• **REQUIRED ACTIONS**
- 1) In the shepherd's pie write-up, what cut of lamb does Cathal Armstrong dice for the stew?
- 2) From the shepherd's pie write-up, reproduce the part that opens with the words "What worked: The" and closes with "What didn't: Nothing.", swapping "silky smooth" out for "velvety".

---- GIVEN PASSAGE

This recipe appears in:Shepherd's Pie From 'My Irish Table'
Corned beef may be what most Americans will eat to celebrate St. Patrick's Day today, but I'm here to make a case for a rich, homey shepherd's pie. After a weekend of revelry, there's nothing better than digging into a bowl of warm, meaty stew topped with creamy mashed potatoes. Cathal Armstrong's version in his new cookbook, My Irish Table, is a particularly indulgent version. He uses diced lamb shoulder meat in the stew instead of ground to dress the dish up just a smidge, and mixes the potato mash with an opulent blend of egg yolks, butter, and cream. Sure, it may not be the quickest shepherd's pie you could make, but it's surely the most satisfying.
Why I picked this recipe: Shepherd's pie is one of the first things I think of when I think of Irish food.
What worked: The rich, creamy stew studded with luxuriously tender lamb was made even better by the silky smooth enriched potato topping.
What didn't: Nothing.
Suggested tweaks: You could cut the recipe in half if you'd like. Bake the smaller batch in an 8-inch square dish. I'd recommend baking the pie on top of a rimmed baking sheet to catch any drips.

--------
---- SOURCE EXCERPT

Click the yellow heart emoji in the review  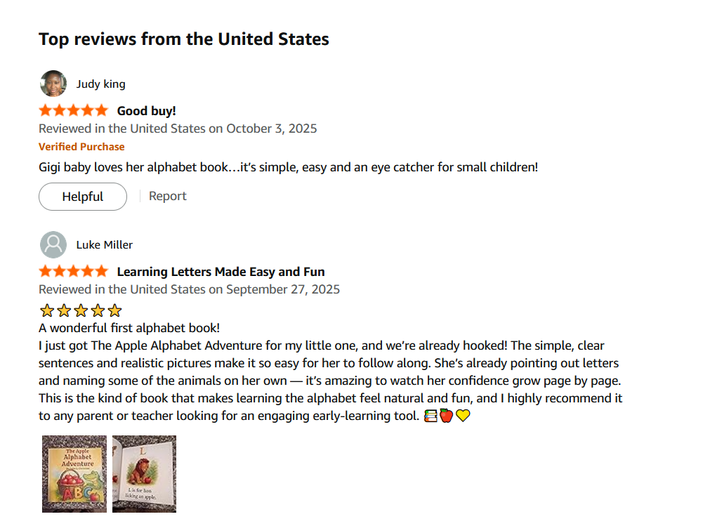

--------

• **ANSWERS FOR THE TASKS**
- 1) Lamb shoulder meat.

- 2)
What worked: The rich, creamy stew studded with luxuriously tender lamb was made even better by the velvety enriched potato topping.
What didn't: Nothing.